Lílian Maria Garcia Bahia-Oliveira, Jeffrey L. Jones, Juliana Azevedo-Silva, Cristiane C.F. Alves, Fernando Oréfice, David G. Addiss

Disclosures

Emerging Infectious Diseases. 2003;9(1) 

In This Article

Abstract and Introduction

In Campos dos Goytacazes, northern Rio de Janeiro state, Brazil, reports of uveitis consistent with toxoplasmosis led to a survey of the prevalence and risk factors for Toxoplasma gondii infection in 1997-1999. The survey population was selected randomly from schools, randomly chosen communities, and an army battalion. Serum samples from 1,436 persons were tested. With results adjusted for age, 84% of the population in the lower socioeconomic group was seropositive, compared with 62% and 23% of the middle and upper socioeconomic groups, respectively (p<0.001). When multivariate analysis was performed, drinking unfiltered water was found to increase the risk of seropositivity for the lower socioeconomic (odds ratio [OR]: 3.0, 95% confidence interval [CI] 1.3 to 6.9) and middle socioeconomic (OR: 1.7, 95% CI 1.2 to 2.3) populations.
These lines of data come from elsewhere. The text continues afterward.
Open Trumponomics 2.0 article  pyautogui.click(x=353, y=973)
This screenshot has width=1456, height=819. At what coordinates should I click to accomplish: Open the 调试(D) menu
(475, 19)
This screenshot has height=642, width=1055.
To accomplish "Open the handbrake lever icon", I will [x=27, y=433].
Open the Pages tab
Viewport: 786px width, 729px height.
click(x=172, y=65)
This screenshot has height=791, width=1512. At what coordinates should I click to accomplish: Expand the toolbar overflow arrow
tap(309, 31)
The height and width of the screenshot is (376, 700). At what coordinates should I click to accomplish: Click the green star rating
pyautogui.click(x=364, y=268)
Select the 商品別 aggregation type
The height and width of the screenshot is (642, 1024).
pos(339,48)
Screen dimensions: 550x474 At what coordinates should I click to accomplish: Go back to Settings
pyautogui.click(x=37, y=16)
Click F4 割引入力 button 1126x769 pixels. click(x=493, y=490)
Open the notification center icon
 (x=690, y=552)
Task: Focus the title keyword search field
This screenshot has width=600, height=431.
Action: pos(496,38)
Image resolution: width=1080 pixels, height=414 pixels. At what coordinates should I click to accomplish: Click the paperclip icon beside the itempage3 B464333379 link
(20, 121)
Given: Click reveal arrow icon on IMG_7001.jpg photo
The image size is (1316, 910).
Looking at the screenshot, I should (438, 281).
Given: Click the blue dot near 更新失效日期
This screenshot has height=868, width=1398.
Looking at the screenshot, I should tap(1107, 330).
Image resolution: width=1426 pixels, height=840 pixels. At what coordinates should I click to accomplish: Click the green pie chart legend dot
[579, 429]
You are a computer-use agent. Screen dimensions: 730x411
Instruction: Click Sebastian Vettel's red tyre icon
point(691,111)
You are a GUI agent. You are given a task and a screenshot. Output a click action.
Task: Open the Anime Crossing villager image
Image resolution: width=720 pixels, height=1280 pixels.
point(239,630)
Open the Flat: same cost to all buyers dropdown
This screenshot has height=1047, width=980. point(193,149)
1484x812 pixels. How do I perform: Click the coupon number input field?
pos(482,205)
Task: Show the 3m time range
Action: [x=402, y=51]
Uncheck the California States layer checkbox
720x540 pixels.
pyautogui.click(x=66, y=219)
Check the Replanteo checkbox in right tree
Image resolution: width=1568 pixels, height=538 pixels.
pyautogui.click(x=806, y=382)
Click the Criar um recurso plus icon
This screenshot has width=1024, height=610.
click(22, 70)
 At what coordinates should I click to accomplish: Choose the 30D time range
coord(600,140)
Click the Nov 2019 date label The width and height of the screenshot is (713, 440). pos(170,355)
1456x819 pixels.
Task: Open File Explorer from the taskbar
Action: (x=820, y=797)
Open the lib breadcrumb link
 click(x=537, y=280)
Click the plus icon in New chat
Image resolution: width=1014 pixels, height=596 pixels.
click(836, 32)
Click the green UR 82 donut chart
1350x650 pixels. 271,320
We also found a high T. gondii seroprevalence in this Brazilian community. Drinking unfiltered water increased the risk of T. gondii seropositivity, indicating the potential importance of oocyst transmission in water in this region.

Toxoplasmosis, a zoonotic protozoal disease caused by Toxoplasma gondii, is horizontally transmitted to humans by the accidental ingestion [1]of oocysts in cat feces or by eating raw or undercooked meat containing cysts[1]. The infection is prevalent throughout the world, affecting a large proportion of adults who usually have no symptoms. Vertical transmission of toxoplasmosis from an acutely infected pregnant woman can cause serious disease in the fetus[2]. In immunocompromised persons, a previously acquired T. gondii infection can be reactivated and result in severe illness, including encephalitis[3]. In some areas of Brazil, the serologic prevalence of T. gondii infection ranges from 50% to 80% of the adult population; the highest values are found in some northern and southern states[4]. In 1987, a survey of public school students in the capital of Rio de Janeiro State (Rio de Janeiro City) showed that the prevalence increased with age, reaching 71% for persons 16-20 years old[5]. However, in the rest of Rio de Janeiro State, little information exists on the epidemiology of toxoplasmosis.

Water has been identified as a source of T. gondii infection in outbreaks[6,7], but it has not been well studied as a risk factor in toxoplasmosis-endemic areas. We report the results of a seroprevalence survey in northern Rio de Janeiro State in which we assessed exposure to known sources of T. gondii infection, as well as exposure to various types of water.